A spectrophotometric method for the quantification of an enzyme activity producing 4-substituted phenols: determination of toluene-4-monooxygenase activity.

A spectrophotometric method for the quantitative determination of an enzyme activity resulting in the accumulation of 4-substituted phenols is described in this article. Toluene-4-monooxygenase (T4MO) activity in whole cells of Pseudomonas mendocina KR1 is used to demonstrate this method. This spectrophotometric assay is based on the coupling of T4MO activity with tyrosinase activity. The 4-substituted phenol, produced by the action of T4MO on the aromatic ring of a substituted arene, is a substrate for tyrosinase, which converts phenols to o-quinones. The latter react with the nucleophile 3-methyl-2-benzothiazolinone hydrazone (MBTH) to produce intensely colored products that absorb light maximally at different wavelengths, depending on the phenolic substrate used. The incubation of whole cells of P. mendocina KRI with fluorobenzene resulted in the accumulation of 4-fluorophenol. The coupling of T4MO activity with tyrosinase activity in the presence of fluorobenzene resulted in the formation of a colored product absorbing maximally at 480 nm. The molar absorptivity (epsilon) value for the o-quinone-MBTH adduct formed from 4-fluorophenol was determined experimentally to be 12,827 M(-1) cm(-1) with a linear range of quantification between 2.5 and 75 microM. The whole cell assay was run as a continuous indirect assay.
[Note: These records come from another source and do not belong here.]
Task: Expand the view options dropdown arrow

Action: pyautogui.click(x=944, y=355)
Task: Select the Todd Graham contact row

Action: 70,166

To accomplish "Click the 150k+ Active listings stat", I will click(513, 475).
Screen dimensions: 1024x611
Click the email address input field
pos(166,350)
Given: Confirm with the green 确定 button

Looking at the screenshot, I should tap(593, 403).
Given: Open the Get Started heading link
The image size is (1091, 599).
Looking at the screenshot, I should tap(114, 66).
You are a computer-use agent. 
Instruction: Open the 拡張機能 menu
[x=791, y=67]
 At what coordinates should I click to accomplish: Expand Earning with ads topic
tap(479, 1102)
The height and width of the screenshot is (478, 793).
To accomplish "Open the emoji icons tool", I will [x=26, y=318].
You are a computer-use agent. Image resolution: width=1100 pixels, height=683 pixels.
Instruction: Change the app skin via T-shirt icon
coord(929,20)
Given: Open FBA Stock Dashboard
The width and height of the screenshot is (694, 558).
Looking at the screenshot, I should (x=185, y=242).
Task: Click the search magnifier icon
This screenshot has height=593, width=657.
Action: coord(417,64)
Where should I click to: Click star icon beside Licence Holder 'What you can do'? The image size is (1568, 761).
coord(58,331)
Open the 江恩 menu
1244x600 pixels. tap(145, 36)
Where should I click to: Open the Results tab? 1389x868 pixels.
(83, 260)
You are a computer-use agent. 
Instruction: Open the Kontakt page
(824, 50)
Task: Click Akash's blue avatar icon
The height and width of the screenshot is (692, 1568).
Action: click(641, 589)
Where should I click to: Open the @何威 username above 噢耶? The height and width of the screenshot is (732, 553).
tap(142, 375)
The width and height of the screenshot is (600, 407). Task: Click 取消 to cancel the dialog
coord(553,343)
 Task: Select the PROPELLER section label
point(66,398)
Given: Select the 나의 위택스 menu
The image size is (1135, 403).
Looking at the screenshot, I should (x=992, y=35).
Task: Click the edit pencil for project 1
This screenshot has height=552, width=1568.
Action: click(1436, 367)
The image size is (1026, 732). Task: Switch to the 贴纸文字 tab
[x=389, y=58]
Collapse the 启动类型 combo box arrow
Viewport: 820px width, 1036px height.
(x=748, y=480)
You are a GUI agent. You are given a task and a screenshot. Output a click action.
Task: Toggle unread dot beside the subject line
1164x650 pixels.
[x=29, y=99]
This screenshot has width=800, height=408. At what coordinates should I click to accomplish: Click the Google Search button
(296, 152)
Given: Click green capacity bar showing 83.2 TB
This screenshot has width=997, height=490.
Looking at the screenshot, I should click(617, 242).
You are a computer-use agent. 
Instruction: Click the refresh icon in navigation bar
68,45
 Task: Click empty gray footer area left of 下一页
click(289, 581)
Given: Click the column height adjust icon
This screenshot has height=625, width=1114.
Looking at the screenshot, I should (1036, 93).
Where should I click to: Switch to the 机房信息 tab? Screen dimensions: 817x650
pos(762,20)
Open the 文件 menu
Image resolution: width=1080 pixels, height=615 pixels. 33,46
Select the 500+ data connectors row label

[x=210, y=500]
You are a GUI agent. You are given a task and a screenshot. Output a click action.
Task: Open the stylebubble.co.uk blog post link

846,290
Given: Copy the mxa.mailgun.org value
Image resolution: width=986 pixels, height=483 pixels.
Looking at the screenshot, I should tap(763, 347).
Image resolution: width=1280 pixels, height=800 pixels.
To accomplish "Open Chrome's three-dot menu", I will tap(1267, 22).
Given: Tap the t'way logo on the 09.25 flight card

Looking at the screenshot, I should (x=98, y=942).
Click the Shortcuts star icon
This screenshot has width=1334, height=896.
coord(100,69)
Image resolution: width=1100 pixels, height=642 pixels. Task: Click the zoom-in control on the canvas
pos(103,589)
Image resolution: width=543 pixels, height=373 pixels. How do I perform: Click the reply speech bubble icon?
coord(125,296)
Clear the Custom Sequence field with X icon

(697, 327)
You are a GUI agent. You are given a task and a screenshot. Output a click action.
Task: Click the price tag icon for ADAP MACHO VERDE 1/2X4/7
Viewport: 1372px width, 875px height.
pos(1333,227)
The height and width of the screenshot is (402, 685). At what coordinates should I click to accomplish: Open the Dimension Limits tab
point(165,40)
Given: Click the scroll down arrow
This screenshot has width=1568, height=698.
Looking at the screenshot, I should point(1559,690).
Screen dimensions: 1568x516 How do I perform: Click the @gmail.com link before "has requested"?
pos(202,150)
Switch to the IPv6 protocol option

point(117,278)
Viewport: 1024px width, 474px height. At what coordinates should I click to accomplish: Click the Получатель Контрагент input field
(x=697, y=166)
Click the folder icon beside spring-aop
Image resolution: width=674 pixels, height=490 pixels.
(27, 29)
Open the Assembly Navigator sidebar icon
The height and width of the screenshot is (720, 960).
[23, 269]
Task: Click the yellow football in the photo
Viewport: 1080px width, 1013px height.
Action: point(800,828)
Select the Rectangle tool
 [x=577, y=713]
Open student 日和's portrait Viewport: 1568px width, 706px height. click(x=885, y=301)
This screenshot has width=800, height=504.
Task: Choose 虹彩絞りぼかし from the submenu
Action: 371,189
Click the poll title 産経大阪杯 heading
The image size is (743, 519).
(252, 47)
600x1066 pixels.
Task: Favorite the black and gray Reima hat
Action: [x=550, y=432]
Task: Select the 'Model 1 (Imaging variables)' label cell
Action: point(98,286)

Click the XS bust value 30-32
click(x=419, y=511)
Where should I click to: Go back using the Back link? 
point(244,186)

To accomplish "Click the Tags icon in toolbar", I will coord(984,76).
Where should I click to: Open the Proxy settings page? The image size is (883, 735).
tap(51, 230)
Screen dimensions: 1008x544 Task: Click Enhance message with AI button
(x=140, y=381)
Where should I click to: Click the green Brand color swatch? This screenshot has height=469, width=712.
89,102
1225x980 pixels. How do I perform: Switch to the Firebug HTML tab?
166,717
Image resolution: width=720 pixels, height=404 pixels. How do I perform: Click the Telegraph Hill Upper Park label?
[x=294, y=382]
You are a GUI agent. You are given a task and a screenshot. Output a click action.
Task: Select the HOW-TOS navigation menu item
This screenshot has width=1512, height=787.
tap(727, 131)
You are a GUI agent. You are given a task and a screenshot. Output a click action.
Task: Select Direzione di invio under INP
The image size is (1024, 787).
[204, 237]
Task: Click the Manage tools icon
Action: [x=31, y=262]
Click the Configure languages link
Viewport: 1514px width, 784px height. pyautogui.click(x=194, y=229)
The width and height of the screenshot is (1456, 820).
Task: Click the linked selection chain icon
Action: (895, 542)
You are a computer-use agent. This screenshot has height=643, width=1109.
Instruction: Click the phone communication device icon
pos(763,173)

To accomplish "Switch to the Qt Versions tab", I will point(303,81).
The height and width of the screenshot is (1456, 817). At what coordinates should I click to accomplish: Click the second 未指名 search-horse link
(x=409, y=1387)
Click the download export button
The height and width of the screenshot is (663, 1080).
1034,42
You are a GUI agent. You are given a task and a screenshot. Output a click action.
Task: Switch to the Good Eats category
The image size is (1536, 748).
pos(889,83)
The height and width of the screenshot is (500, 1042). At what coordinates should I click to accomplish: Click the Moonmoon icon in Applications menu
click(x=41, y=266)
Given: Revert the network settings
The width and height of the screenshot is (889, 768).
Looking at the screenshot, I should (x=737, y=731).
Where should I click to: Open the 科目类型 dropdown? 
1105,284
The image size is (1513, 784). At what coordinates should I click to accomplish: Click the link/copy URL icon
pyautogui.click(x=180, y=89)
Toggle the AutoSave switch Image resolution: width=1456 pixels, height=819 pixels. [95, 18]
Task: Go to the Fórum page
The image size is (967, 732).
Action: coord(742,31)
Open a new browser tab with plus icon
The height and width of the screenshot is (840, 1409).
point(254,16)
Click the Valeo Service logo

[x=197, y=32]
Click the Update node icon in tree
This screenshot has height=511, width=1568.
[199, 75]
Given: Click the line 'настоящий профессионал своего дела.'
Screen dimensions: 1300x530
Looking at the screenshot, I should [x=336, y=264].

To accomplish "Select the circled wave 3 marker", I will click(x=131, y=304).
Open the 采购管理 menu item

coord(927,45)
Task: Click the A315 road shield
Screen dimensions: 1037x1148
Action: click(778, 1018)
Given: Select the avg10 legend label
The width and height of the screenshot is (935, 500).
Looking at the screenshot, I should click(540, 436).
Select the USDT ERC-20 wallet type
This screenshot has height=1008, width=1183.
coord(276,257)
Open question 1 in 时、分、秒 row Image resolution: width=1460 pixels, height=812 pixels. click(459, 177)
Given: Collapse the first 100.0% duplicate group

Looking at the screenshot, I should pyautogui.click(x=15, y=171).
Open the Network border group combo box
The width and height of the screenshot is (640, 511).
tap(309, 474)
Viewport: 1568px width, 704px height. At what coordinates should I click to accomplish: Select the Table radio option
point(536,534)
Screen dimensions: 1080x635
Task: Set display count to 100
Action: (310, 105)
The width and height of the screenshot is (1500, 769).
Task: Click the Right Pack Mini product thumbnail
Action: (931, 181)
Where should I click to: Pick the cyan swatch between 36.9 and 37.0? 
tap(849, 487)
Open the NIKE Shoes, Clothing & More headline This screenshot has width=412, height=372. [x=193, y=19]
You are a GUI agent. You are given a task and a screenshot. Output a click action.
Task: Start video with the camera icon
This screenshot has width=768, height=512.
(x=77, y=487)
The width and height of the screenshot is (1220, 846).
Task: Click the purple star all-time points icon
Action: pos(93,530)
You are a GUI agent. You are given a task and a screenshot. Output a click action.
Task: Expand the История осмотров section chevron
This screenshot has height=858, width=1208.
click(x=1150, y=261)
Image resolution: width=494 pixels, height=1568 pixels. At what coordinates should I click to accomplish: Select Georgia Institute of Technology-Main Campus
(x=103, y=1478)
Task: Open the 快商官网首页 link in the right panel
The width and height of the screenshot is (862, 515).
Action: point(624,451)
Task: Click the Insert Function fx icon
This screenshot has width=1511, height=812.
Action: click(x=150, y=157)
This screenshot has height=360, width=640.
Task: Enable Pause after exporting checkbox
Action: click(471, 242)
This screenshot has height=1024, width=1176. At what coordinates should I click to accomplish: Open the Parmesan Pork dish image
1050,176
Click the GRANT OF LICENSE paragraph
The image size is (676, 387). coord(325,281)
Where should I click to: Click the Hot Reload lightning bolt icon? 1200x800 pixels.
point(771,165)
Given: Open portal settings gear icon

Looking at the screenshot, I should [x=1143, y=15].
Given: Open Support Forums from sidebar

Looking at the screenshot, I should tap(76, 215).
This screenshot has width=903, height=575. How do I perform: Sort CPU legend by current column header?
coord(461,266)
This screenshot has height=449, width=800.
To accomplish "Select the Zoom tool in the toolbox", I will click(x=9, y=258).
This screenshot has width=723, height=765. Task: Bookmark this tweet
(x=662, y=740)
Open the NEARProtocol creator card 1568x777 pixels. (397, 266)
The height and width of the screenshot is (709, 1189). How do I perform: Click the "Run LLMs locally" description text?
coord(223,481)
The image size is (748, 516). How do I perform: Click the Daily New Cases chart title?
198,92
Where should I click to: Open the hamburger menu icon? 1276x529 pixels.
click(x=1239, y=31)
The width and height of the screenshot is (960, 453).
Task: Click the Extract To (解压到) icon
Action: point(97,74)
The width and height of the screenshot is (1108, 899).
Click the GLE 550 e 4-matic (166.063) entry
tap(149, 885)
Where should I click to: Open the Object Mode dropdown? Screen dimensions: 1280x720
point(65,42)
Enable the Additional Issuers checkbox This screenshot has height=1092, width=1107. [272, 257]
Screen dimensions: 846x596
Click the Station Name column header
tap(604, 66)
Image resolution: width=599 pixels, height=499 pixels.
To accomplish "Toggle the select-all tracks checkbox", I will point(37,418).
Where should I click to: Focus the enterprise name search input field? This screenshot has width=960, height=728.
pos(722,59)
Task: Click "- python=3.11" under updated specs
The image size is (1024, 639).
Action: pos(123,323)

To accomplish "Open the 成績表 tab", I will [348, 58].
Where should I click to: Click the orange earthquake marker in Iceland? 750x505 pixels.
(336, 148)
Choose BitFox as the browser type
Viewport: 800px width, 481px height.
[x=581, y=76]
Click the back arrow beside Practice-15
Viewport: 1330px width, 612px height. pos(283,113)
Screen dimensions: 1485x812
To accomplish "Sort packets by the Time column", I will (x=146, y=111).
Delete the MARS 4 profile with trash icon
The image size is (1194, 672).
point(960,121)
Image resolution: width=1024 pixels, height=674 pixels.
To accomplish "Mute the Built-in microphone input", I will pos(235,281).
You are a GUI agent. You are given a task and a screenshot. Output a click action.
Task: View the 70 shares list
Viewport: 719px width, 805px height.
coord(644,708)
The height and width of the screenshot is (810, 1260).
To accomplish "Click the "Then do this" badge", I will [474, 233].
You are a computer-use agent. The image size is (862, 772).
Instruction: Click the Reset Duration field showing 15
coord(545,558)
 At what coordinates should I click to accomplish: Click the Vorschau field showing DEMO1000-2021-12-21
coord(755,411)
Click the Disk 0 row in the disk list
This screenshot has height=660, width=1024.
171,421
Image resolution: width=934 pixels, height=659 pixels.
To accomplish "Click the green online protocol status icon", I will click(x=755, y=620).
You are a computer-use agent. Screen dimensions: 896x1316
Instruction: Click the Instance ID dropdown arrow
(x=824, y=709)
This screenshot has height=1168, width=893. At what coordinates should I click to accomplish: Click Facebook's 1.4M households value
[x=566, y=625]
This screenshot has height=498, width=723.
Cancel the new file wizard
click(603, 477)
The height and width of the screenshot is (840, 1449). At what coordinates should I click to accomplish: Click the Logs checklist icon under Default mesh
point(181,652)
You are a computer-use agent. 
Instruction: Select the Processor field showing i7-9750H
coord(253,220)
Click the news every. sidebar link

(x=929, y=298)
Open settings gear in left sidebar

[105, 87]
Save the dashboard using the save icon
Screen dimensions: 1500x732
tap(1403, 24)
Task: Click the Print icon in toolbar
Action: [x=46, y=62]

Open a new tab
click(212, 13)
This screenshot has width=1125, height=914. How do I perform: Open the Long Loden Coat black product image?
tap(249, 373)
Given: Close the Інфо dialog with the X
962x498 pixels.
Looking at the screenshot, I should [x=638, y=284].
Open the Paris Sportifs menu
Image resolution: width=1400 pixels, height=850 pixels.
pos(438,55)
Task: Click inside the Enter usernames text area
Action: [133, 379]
The initial rates of T4MO activity toward fluorobenzene, as determined spectrophotometrically, were 61.8+/-4.4 nmol/min/mg P. mendocina KR1 protein (using mushroom tyrosinase), 64.9+/-4.6 nmol/min/mg P. mendocina KR1 protein (using cell extracts Pseudomonas putida F6), and, as determined by HPLC analysis, 62.6+/-1.4 nmol/min/mg P. mendocina KR1 protein.